CLAIMS What is claimed is: 1. A 6tdG-oligonucleotide comprising at least two 6-thio-2’-deoxyguanosine residues.

2. The 6tdG-oligonucleotide of claim 1, comprising from three to about forty 6-thio- 2’-deoxyguanosine residues.

3. The 6tdG-oligonucleotide of claim 2, wherein at least three 6-thio-2’- deoxyguanosine residues are covalently bonded together via phosphate bonds.

4. The 6tdG-oligonucleotide of claim 1, comprising from five to about forty 6-thio- 2’-deoxyguanosine residues.

5. The 6tdG-oligonucleotide of claim 4, wherein at least five 6-thio-2’- deoxyguanosine residues are covalently bonded together via phosphate bonds.

6. The 6tdG-oligonucleotide of claim 1, further comprising a nucleotide residue selected from the group consisting of an adenine residue, a deoxyadenine residue, a cytidine residue, a deoxycytidine residue, a uracil residue, or a deoxyuracil residue.

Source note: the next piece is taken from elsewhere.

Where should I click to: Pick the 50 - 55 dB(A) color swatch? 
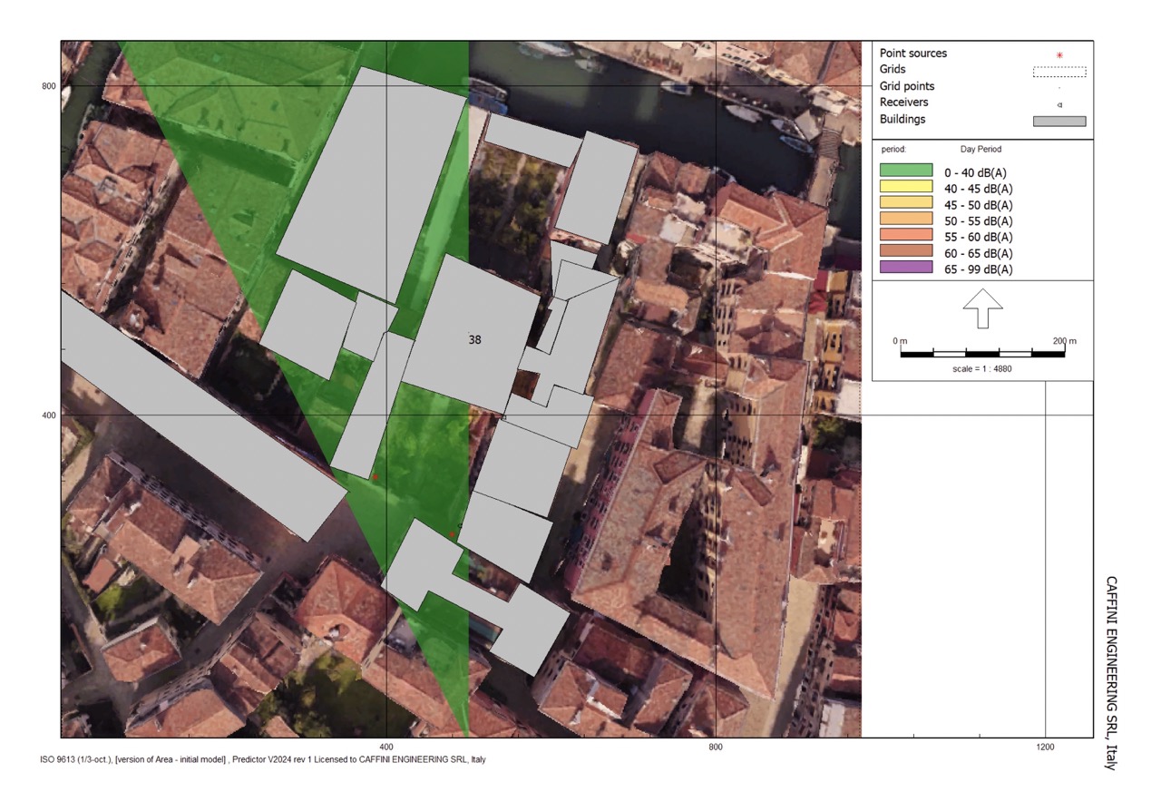point(906,219)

7. The 6tdG-oligonucleotide of claim 1, further comprising a nucleotide residue selected from the group consisting of an adenine residue, a deoxyadenine residue, a guanine residue, a deoxyguanine residue, a thymine residue, a deoxythymine residue, a cytidine residue, a deoxycytidine residue, a uracil residue, or a deoxyuracil residue.

8. The 6tdG-oligonucleotide of claim 7, wherein at least one nucleotide residue is a modified nucleotide residue.

9. The 6tdG-oligonucleotide of claim 8, wherein the modified nucleotide residue comprises a dideoxy modification, an inverted deoxybasic modification, a 2’-O-aminopropyl group, a 2’ constrained ethyl group, a 2’-fluoro group, a 2’-O-methyl group, 2’-deoxy-2’fluoro group, a 2’-O-methoxyethyl group, a 2’-O-allyl group, a 2’-O-propyl group, a 2’-O-pentyl group, or a locked nucleic acid modification.

10. The 6tdG-oligonucleotide of claim 1, wherein the 6tdG-oligonucleotide comprises at least one phosphorothioated internucleotide linkage.

11. The 6tdG-oligonucleotide of claim 1, further comprising (i) from 1 to 12 adenosine residues; (ii) from 1 to 12 thymidine residues; (iii) a nucleic acid comprising from 1 to about 12 adenosine residues and from 1 to about 12 thymidine residues; or (iv) a combination of two or more of the foregoing.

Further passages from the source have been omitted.